In the research, Drs. Jan-Emmanuel De Neve and Andrew Oswald analyzed data from 15,000 adolescents and young adults in the U.S.
They discovered that those who reported higher scores on a technical measure of happiness or higher “life satisfaction” grow up to earn significantly higher levels of income later in life.
Investigators found that happy individuals’ greater wealth is due, in part, to the fact that happy people are more likely to get a degree, find work, and get promoted quicker than their gloomier counterparts.
And greater happiness has a big financial impact: the study shows, for example, that a one-point increase in life satisfaction (on a scale of 5) at the age of 22 is associated with almost $2,000 higher earnings per annum at the age of 29. This is on top of other influences on incomes.
During the study, researchers paid careful attention to the role of siblings, demonstrating that even in children growing up in the same family, happier youngsters tend to go on to earn higher levels of income.
Scientists say the results show that the impact of youth happiness is significant even when compared to other important factors such as education, physical health, genetic variation, IQ, self-esteem, and current happiness.

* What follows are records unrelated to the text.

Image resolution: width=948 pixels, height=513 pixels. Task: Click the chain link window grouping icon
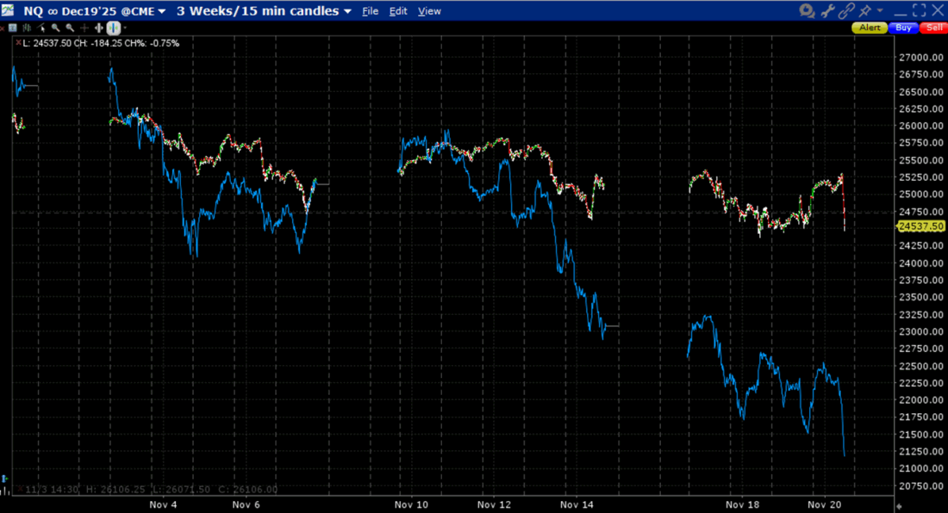coord(846,11)
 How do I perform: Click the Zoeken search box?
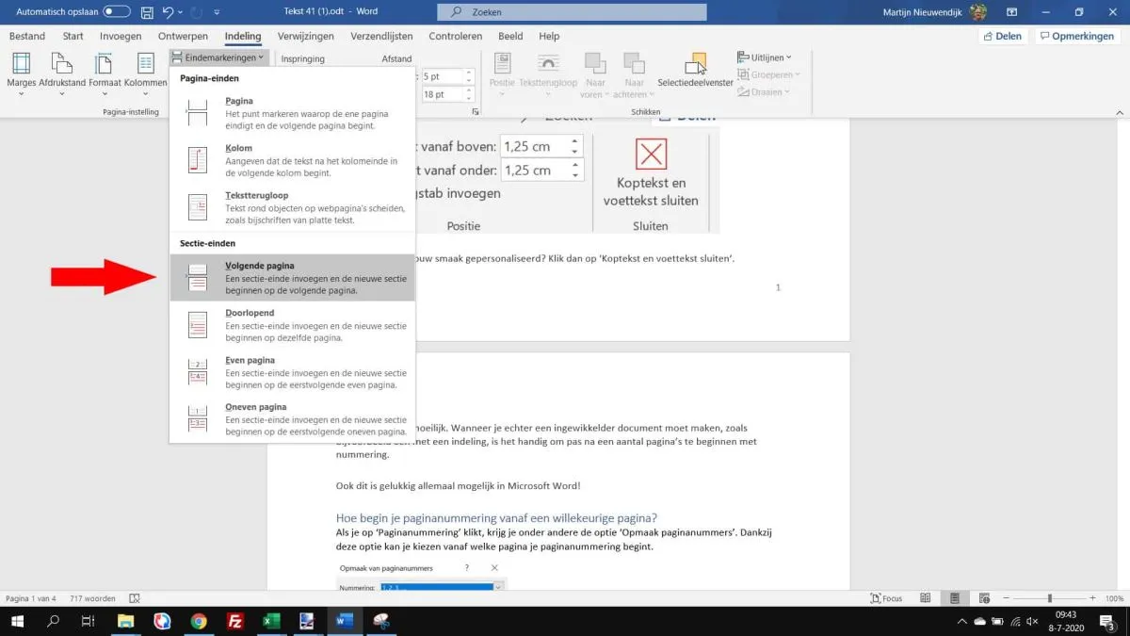pyautogui.click(x=572, y=12)
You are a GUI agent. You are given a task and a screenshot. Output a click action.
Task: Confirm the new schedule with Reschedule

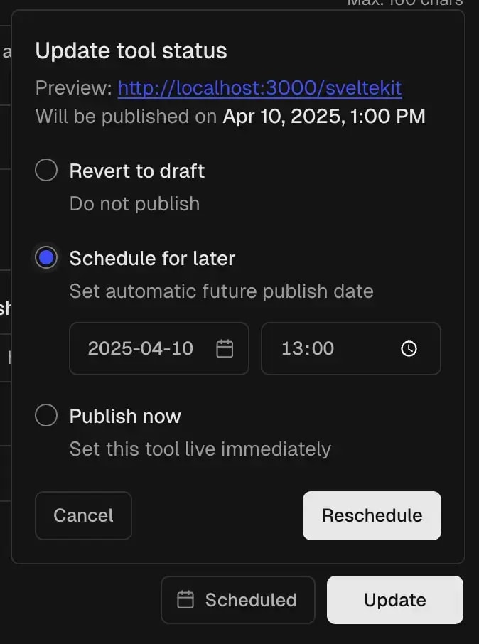click(x=372, y=515)
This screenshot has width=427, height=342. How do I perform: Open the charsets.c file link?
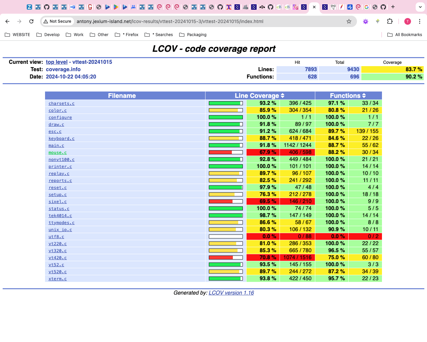[61, 104]
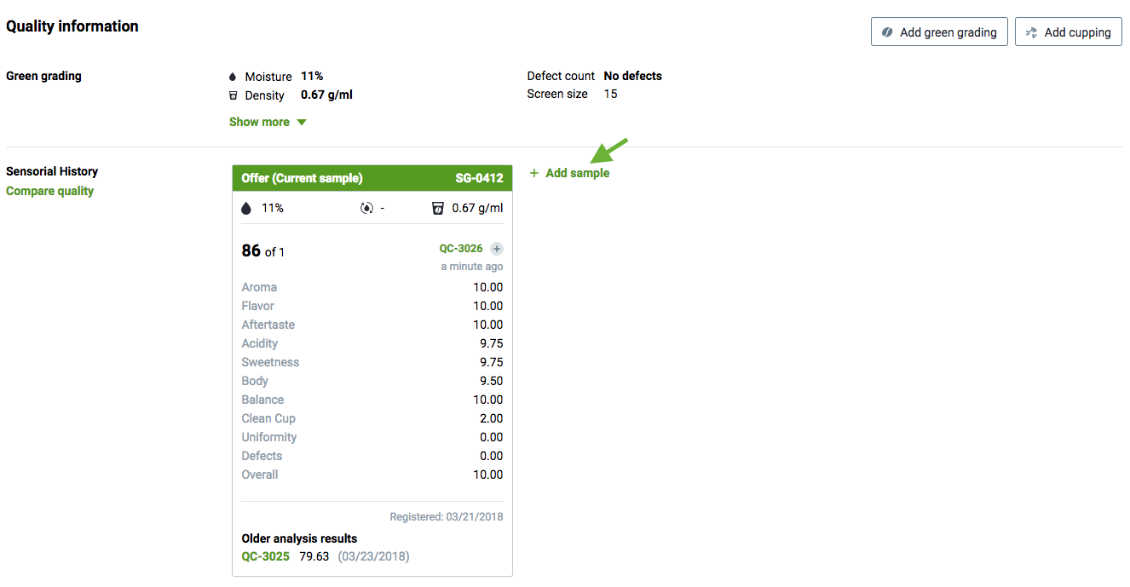
Task: Click the moisture droplet icon in Green grading
Action: coord(233,77)
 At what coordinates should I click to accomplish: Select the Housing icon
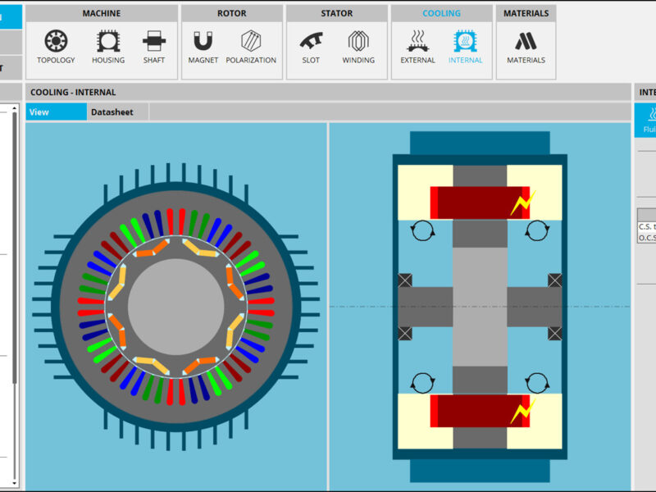tap(108, 47)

The researchers also studied how happiness may influence income. Mediation tests reveal a direct effect as well as indirect effects that carry the influence from happiness to income.
Significant mediating pathways include obtaining a degree and a job, higher degrees of optimism and extraversion, and less neuroticism.
De Neve said: “These findings have important implications for academics, policy makers, and the general public.
“For academics they reveal the strong possibility for reverse causality between income and happiness – a relationship that most have assumed unidirectional and causal. For policymakers, they highlight the importance of promoting general well-being (GWB), not just because happiness is what the general population aspires to (instead of GDP) but also for its economic impact.
“Perhaps most importantly, for the general public — and parents in particular — these findings show that the emotional well-being of children and adolescents is key to their future success, yet another reason to ensure we create emotionally healthy home environments.”